▶ [EXERCISE OBJECTIVE]
Rewrite the material with every instance of "screenshot" changed to "screen capture" and all other text kept the same. Leave the pictures out of your answer.
>> Start
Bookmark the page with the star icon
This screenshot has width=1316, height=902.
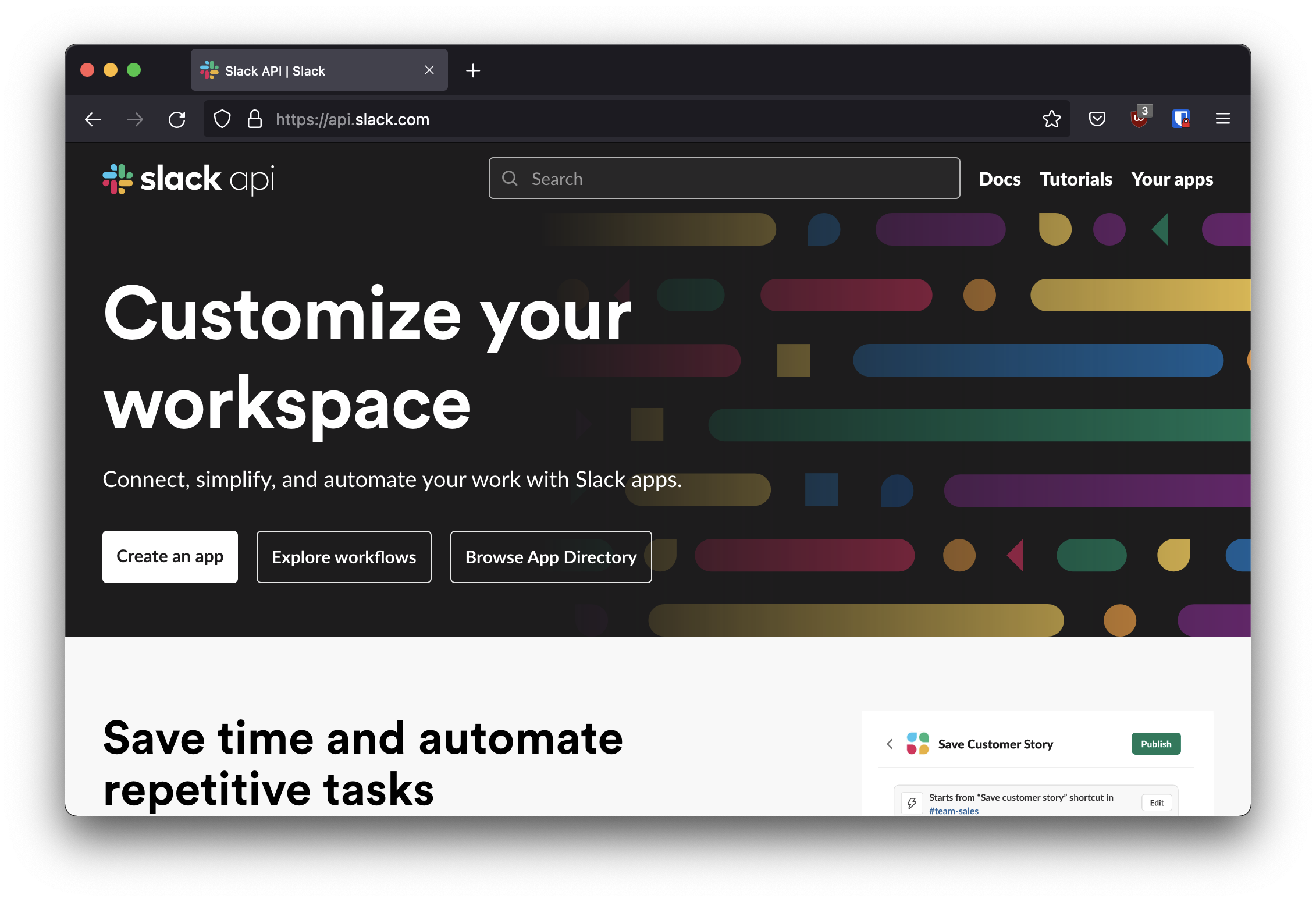pyautogui.click(x=1052, y=119)
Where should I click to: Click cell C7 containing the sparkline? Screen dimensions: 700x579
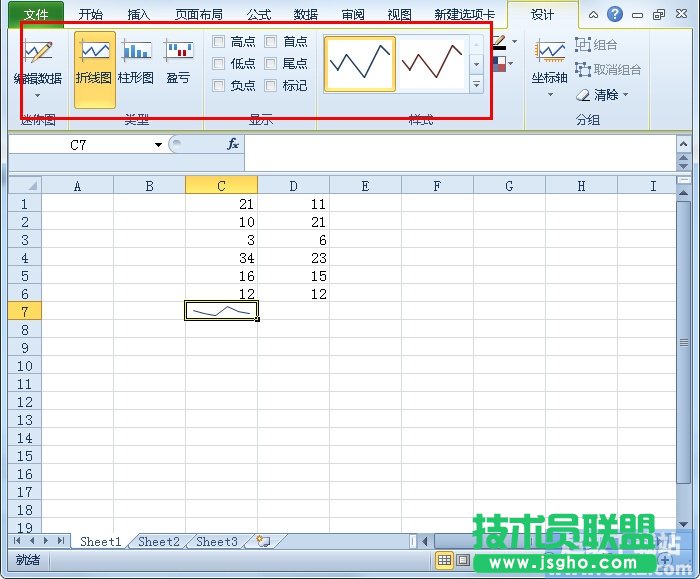point(221,311)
>> End
▶ [TASK OUTPUT]
Bookmark the page with the star icon
This screen capture has width=1316, height=902.
pyautogui.click(x=1052, y=119)
Where should I click to: Click cell C7 containing the sparkline? Screen dimensions: 700x579
point(221,311)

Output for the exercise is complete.